Migrated from field 'Test system'.

Any other information on results incl. tables

Table: Number of revertants counted in strain TA98 and TA1535 in the bacterial reverse mutation test with diisopentyl ether (experiment 2)

	TA98 –S9	TA98 +S9	TA1535 –S9	TA1535 +S9
H2O	15 ± 2.2	14 ± 2.1	17 ± 2.4	13 ± 1.8
DMSO	15 ± 1.6	15 ± 3.1	17 ± 4.9	14 ± 3.0
ethanol	15 ± 1.9	16 ± 3.1	14 ± 3.0	14 ± 3.0
Positive control	361 ± 66	258 ± 36	234 ± 20	236 ± 18
5008 µg/plate	116 ± 2	117 ± 2	234 ± 3	247 ± 13
2504 µg/plate	113 ± 1	112 ± 3	250 ± 12	239 ± 14
1252 µg/plate	115 ± 2	113 ± 2	225 ± 10	223 ± 11
626 µg/plate	116 ± 2	113 ± 2	226 ± 12	203 ± 4
313 µg/plate	115 ± 3	112 ± 1	203 ± 8	197 ± 6

Table: Number of revertants counted in strain TA98 and TA1535 in the bacterial reverse mutation test with diisopentyl ether (experiment 3)
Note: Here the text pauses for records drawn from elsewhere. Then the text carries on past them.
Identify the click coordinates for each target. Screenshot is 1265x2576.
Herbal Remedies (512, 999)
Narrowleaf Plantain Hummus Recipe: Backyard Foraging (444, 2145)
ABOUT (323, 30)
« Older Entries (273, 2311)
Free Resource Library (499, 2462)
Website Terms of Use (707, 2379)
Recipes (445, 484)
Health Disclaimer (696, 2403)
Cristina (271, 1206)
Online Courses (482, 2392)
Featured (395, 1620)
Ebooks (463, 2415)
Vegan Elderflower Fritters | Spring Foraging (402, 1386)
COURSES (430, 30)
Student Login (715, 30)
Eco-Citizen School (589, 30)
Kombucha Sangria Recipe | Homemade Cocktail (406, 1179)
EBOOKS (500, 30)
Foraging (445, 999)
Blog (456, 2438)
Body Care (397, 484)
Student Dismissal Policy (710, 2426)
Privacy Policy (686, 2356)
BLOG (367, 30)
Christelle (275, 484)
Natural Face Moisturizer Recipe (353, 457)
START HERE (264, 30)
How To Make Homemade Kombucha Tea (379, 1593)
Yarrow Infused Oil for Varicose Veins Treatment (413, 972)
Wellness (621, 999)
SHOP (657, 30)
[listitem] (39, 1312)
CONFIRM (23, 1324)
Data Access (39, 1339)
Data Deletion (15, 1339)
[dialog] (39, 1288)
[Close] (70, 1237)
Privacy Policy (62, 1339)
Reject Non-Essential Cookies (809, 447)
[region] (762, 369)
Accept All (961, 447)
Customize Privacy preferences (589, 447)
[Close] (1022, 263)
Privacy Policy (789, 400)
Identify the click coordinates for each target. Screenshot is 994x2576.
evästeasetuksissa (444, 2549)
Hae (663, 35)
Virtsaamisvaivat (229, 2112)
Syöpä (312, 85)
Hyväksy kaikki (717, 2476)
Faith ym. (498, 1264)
	TA98 –S9	TA98 +S9	TA1535 –S9	TA1535 +S9
H2O	16 ± 1	12 ± 3	16 ± 2	15 ± 5
DMSO	16 ± 1	12 ± 3	17 ± 3	17 ± 3
ethanol	12 ± 1.3	16 ± 2.4	15 ± 2.2	15 ± 2.1
Positive control	298 ± 39	267 ± 72	315 ± 18	323 ± 38
5003 µg/plate	113 ± 8	112 ± 13	167 ± 24	204 ± 22
3301 µg/plate	110 ± 4	105 ± 10	164 ± 20	208 ± 19
1000 µg/plate	111 ± 8	108 ± 12	142 ± 33	184 ± 13
330 µg/plate	106 ± 10	95 ± 7	167 ± 12	162 ± 19
100 µg/plate	100 ± 8	94 ± 4	168 ± 22	165 ± 11
33 µg/plate	94 ± 6	107 ± 11	156 ± 7	169 ± 11

Applicant's summary and conclusion

Conclusions:

Interpretation of results (migrated information):
positive

Under the conditions of the test, diisopentyl ether showed mutagenic effects towards Salmonella typhimurium, strains TA98 and TA1535.

Executive summary:

In a GLP compliant Ames test, performed according to OECD guideline 471, five Salmonella typhimurium strains (TA97a, TA98, TA100, TA102 and TA1535) were used to test the mutagenic potential of diiosopentyl ether with and without metabolic activation. Diisopentyl ether was tested at concentrations up to and including 5000 μg/plate. Results from positive and negative controls were well within historical control ranges, indicating that the test conditions were adequate and that the metabolic activation system functioned properly. The first experiment (plate incorporation assay) showed no significant increase in the number of revertant colonies, both in the presence and in absence of metabolic activation. The first experiment is therefore considered negative for mutagenicity. These results were, however, not confirmed in the second independent repeat (pre-incubation method), in which increased numbers of revertant colonies were observed in two bacterial strains (TA98 and TA1535), however without a dose response relationship. The results of the second experiment were confirmed in a third experiment (pre-incubation method) and therefore it was concluded that diisopentyl ether showed mutagenic effects towards Salmonella typhimurium, strains TA98 and TA1535 under the conditions of the test.